The reply should be a single number: the count of lines below that contain the word "will".

* _Supplied entries_:
((

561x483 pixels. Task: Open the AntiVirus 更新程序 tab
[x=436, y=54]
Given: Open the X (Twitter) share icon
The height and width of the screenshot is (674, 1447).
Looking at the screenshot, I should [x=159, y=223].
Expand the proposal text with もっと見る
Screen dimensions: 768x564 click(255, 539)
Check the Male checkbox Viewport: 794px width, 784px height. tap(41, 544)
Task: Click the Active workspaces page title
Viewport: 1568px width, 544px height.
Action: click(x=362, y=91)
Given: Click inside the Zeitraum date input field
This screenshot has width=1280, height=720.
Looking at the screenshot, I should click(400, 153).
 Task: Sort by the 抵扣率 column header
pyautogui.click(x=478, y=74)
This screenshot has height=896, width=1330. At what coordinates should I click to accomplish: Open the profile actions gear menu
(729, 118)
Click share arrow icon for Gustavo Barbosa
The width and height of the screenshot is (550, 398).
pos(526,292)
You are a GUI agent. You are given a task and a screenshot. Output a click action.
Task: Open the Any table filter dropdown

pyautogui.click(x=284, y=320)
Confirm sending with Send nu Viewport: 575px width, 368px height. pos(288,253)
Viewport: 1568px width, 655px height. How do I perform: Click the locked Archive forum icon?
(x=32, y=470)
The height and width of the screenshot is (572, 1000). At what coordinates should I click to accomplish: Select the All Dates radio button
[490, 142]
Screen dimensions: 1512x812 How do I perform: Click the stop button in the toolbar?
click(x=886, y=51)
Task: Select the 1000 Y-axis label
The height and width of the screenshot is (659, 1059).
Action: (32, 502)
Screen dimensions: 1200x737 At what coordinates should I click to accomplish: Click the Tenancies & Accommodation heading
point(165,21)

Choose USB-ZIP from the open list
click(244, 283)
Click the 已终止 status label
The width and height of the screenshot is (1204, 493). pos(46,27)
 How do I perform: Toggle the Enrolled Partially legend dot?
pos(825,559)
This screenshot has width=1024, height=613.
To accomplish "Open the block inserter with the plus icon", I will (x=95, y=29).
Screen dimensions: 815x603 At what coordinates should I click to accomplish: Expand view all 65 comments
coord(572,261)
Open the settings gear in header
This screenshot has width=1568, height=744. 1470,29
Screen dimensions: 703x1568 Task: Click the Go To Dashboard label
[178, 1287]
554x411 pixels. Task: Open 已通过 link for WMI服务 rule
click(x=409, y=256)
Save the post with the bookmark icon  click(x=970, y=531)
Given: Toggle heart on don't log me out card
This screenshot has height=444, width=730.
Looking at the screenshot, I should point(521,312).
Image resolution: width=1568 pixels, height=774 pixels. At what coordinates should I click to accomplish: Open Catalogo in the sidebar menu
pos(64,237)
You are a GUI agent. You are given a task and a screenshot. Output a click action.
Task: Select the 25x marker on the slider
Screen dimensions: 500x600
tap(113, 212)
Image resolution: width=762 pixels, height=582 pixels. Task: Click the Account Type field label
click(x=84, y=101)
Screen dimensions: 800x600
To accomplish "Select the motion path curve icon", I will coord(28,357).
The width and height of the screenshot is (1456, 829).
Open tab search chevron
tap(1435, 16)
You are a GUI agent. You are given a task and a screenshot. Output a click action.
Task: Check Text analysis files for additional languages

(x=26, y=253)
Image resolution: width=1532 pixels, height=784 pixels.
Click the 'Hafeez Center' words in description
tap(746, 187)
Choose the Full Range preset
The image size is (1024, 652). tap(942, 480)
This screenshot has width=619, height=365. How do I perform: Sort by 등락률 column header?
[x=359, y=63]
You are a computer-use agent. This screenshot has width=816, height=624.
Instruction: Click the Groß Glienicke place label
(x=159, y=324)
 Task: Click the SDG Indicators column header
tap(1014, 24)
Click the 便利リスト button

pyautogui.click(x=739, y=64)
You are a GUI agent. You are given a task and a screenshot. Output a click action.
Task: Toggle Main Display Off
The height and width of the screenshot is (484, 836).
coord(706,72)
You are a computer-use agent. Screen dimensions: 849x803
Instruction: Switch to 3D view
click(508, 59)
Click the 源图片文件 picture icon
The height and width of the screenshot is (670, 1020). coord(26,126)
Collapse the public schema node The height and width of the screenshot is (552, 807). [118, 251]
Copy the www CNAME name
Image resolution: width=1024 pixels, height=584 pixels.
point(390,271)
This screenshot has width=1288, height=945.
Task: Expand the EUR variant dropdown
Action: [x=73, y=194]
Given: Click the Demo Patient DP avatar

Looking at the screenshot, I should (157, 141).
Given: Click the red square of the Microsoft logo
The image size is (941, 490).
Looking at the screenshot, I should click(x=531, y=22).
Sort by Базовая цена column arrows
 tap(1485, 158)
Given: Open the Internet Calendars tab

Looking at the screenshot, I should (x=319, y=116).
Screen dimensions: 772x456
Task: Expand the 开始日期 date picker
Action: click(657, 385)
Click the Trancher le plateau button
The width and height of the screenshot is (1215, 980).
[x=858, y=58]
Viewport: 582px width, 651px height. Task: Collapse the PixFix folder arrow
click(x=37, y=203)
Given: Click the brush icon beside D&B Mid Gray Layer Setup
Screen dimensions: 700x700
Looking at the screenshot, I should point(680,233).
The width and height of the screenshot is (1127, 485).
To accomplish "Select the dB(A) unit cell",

))

* _Written response_: 2